Additional Integration Tests

  1. Fault injection tests
    These tests aim at increasing the code coverage by introducing fault into the code path, in particular error handling code path which are rarely executed in normal tests.

    There are three potential places where faults can be injected in runtime:

    1. Data source, where the data is collected. Eg. simulated sensor failure, corrupted data or duplicate data.
    2. Communication. Eg. UDP packets get lost, duplicated or order of arrival are reversed.
    3. System hardware, eg. memory data corruption, unstable time source or memory allocation failure.

    If fault injection test is adopted, testing code must be removed in release.

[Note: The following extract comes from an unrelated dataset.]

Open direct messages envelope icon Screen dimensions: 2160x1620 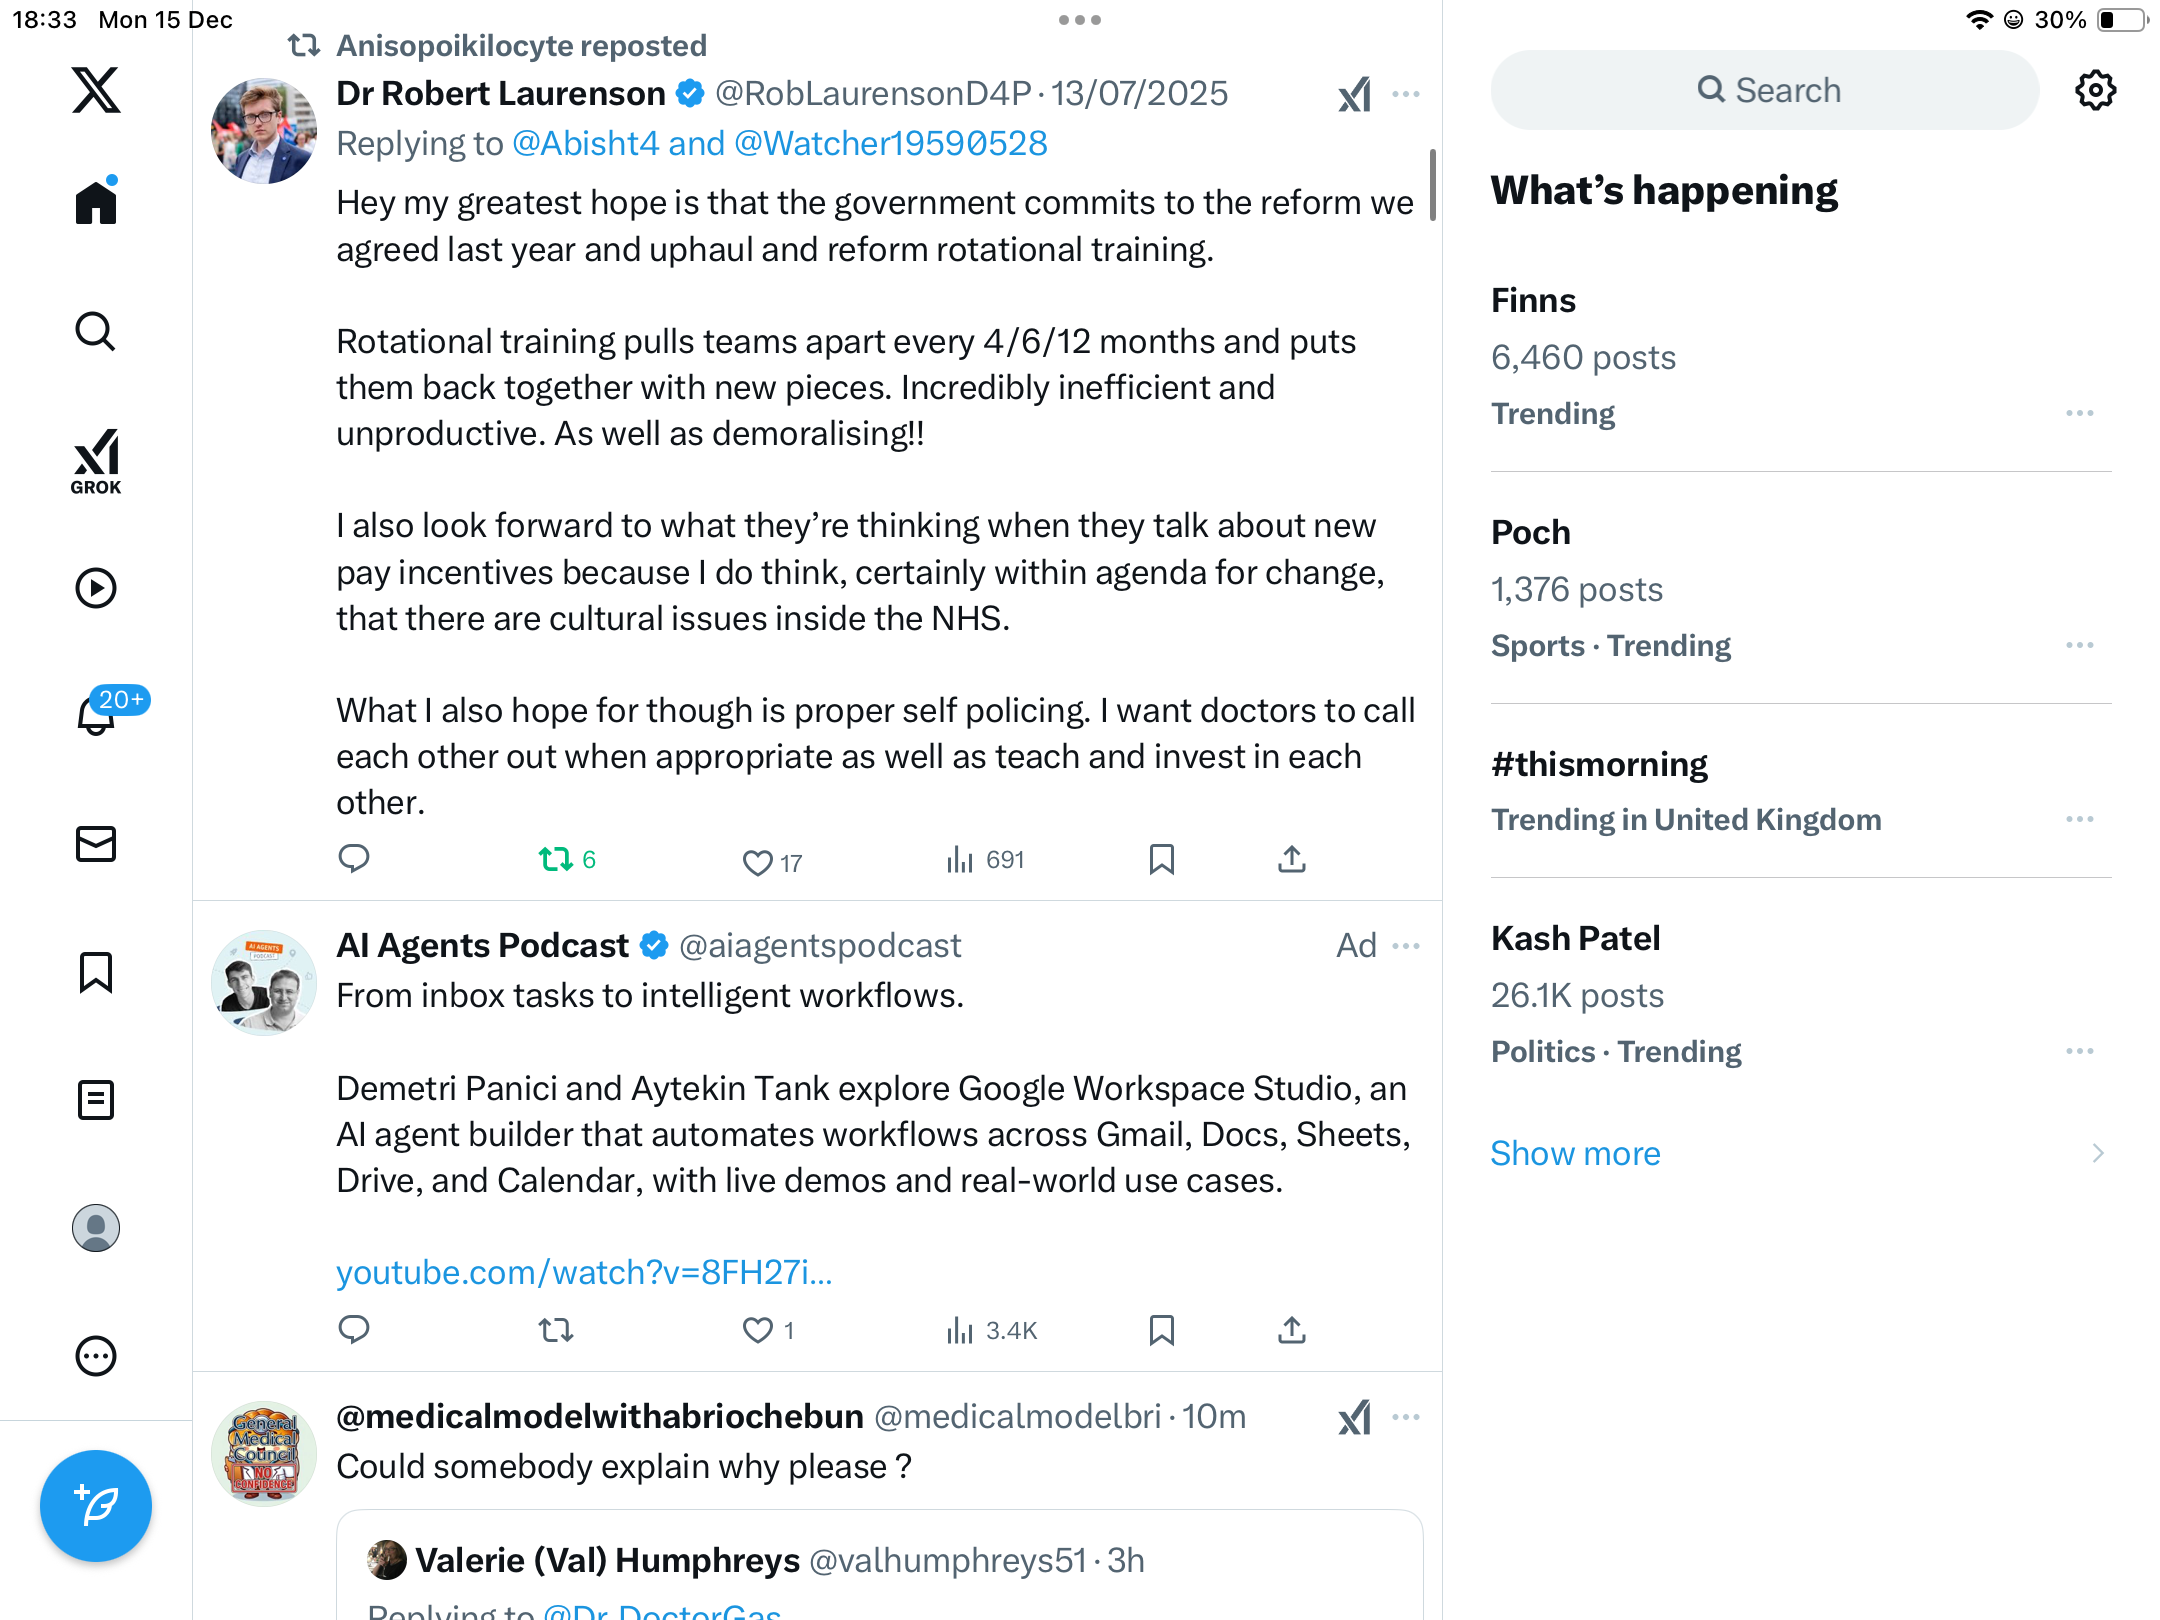tap(96, 844)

Otherwise it could be utilized to perform attack.

  2. Random input tests
    ROS 2 nodes are tested against independent random input data. The output, if it exists, doesn’t have to be meaningful as long as the program handles it correctly. If an unexpected exception arises then it means there’s a fault in the program. Random input tests are also used to avoid biased testing.

  3. Chaos tests
    In distributed systems, chaos tests are introduced to test the system’s capability of withstanding turbulent conditions in production. It’s could be both hardware or software based test. It works best on systems with redundancy.

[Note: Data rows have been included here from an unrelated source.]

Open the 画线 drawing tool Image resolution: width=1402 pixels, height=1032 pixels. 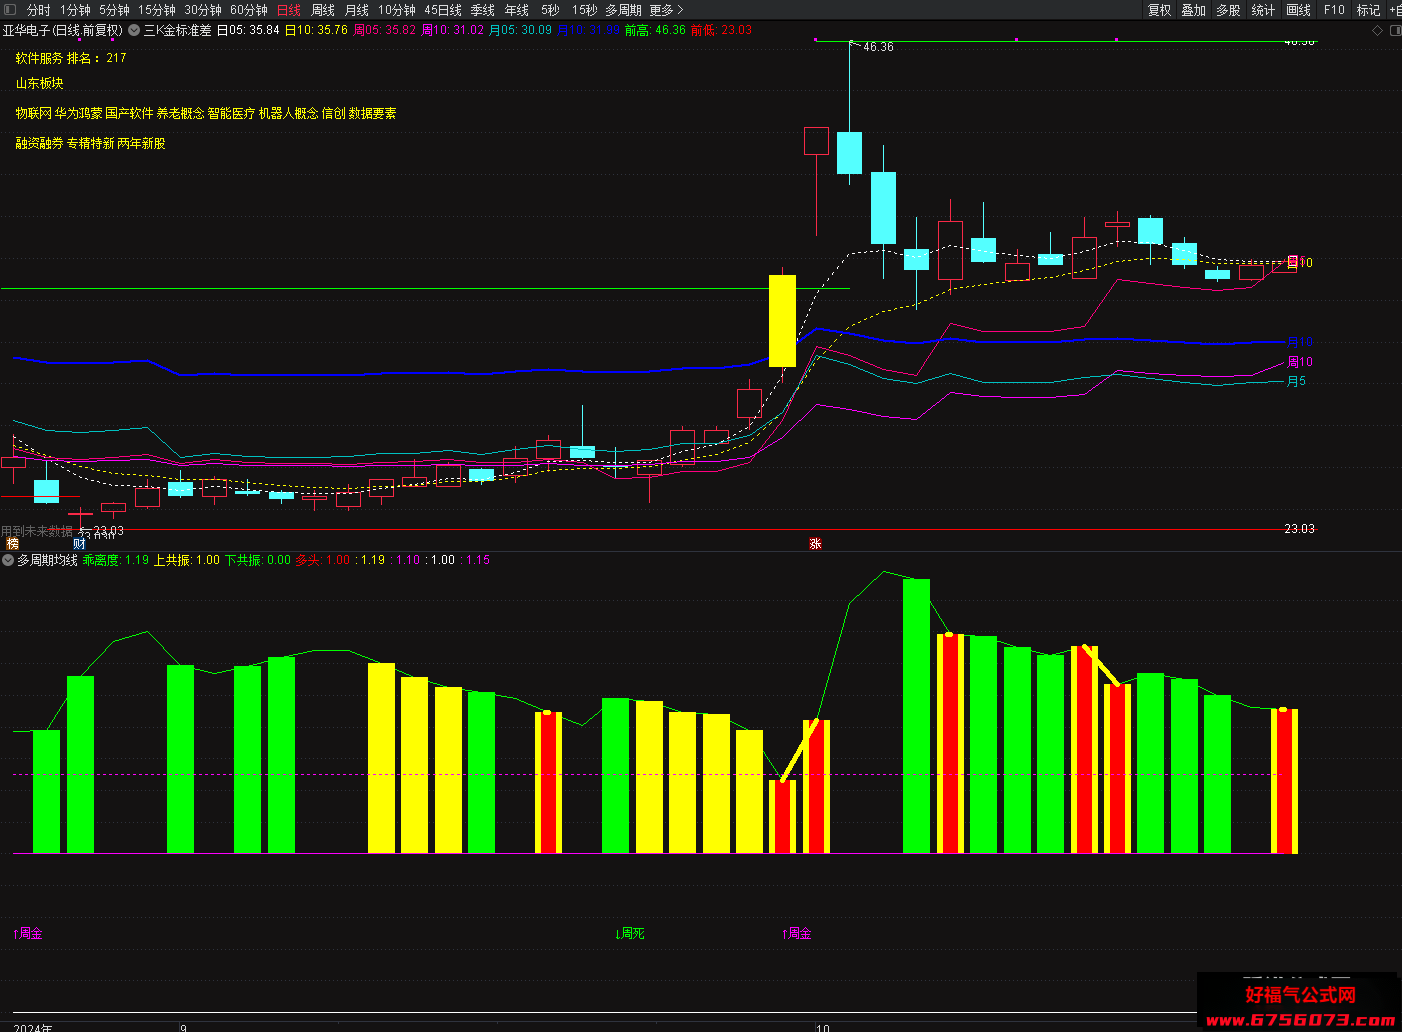(x=1298, y=10)
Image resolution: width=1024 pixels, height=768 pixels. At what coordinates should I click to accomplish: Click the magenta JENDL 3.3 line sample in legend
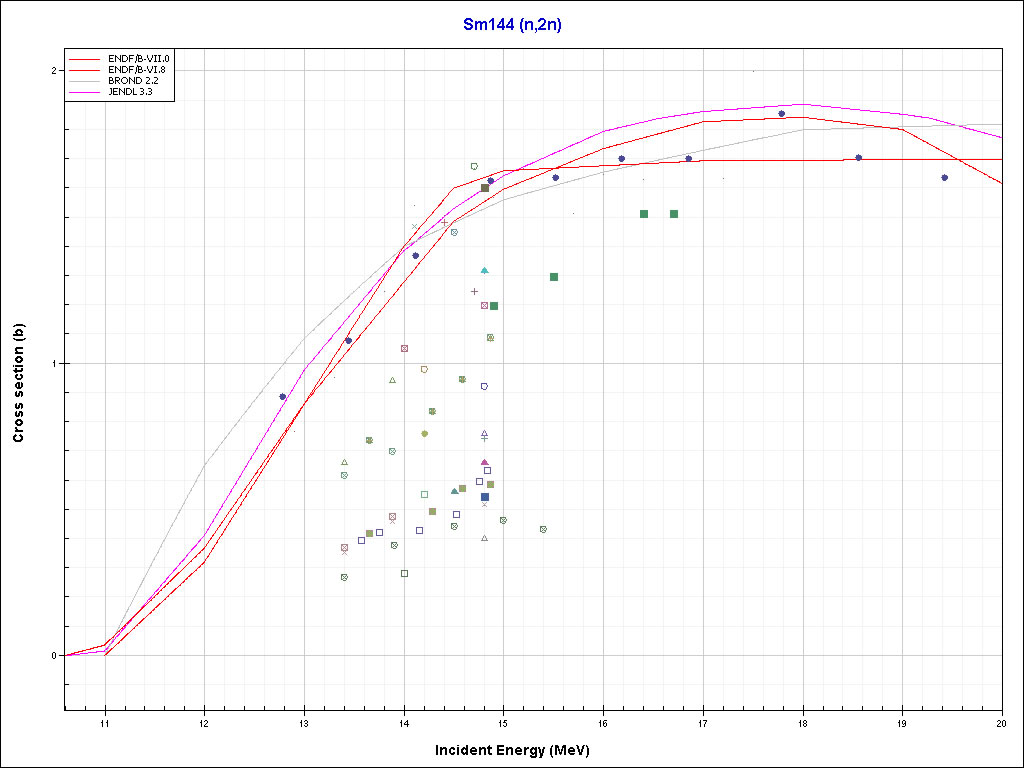point(84,92)
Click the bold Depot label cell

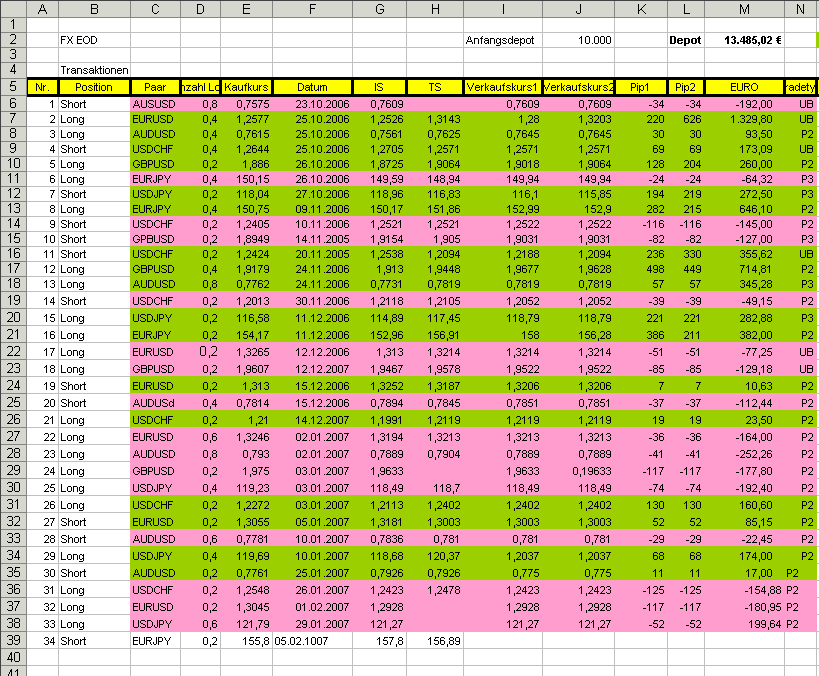(685, 40)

    1. Start the whole stack and define a “steady state” as normal behavior.
    2. Introduce some real world possible failures like disk full, power outage or network going down.
    3. Test if the services of other components can be uninterrupted or switched to redundancy.
      The harder it is to disrupt the steady state, the more confident we are at the robustness of the system. If weakness is uncovered, now we have a concrete target to improve.

Additional Unit Tests

  1. Property based-tests
    Also named as QuickCheck. Property is here defined as a high level behavior of specification of behavior that should hold for a wide range of data (ScalaTest). With property-based tests, developers don’t specify the test samples. Instead they write the rule of test and tools will generate the test samples automatically and randomly.

    Example:
    https://hypothesis.readthedocs.io/en/latest/quickstart.html#writing-tests

    Very good article about property based test in Go.

  2. Mutation tests
    Certain statements of code are changed to check if the test can find the error. This can simulate typical coding mistakes like wrong operator or variable name.

    Types of mutation tests:

    • Statement mutation:
      Cut or paste some lines of code. Most likely it wouldn’t compile. This is highly manual rather than automated.
    • Value mutation:
      Values of primary parameters are modified.
    • Decision Mutation
      Control flow is reversed.

    Good resource: https://www.guru99.com/mutation-testing.html
    A C++ mutation framework: https://github.com/nlohmann/mutate_cpp

We would like to start adding above tests for a LiDAR perception stack in AutowareAuto as a proof of concept and then make them part of ci.ros2.org. We would like to hear your opinion:

  1. Do above tests make sense?
  2. Are any particular flavors of tests missing?
  3. Is it possible to pack them all into one single framework (we struggle with this thought honestly)?
  4. What other use case do you have that need better integration and unit testing?
  5. Are there other integration testing framework from non-robotics world worth to inspect?

#2

I do not have experience with ROS 2, but your points regarding integration testing sound valid.

Do above tests make sense?

Yes, at least for the major part. I have been working on random testing and property-based testing myself, at the node/integration level, although for ROS 1.

I had this idea of expanding mutation testing in ROS, in which the ROS primitives could be mutated themselves in a meaningful way (i.e. redirecting topics, messing with queue sizes, changing callback functions to a simple skip or abort), although I am not sure how useful that would be in practice.

Is it possible to pack them all into one single framework?

Is there any advantage to packing all these different kinds of tests into a single framework? It could prove hard to do so in a way that is intuitive for the user.


#3

@mkhansen could you provide some input here since you are currently doing integration tests for navigation stack?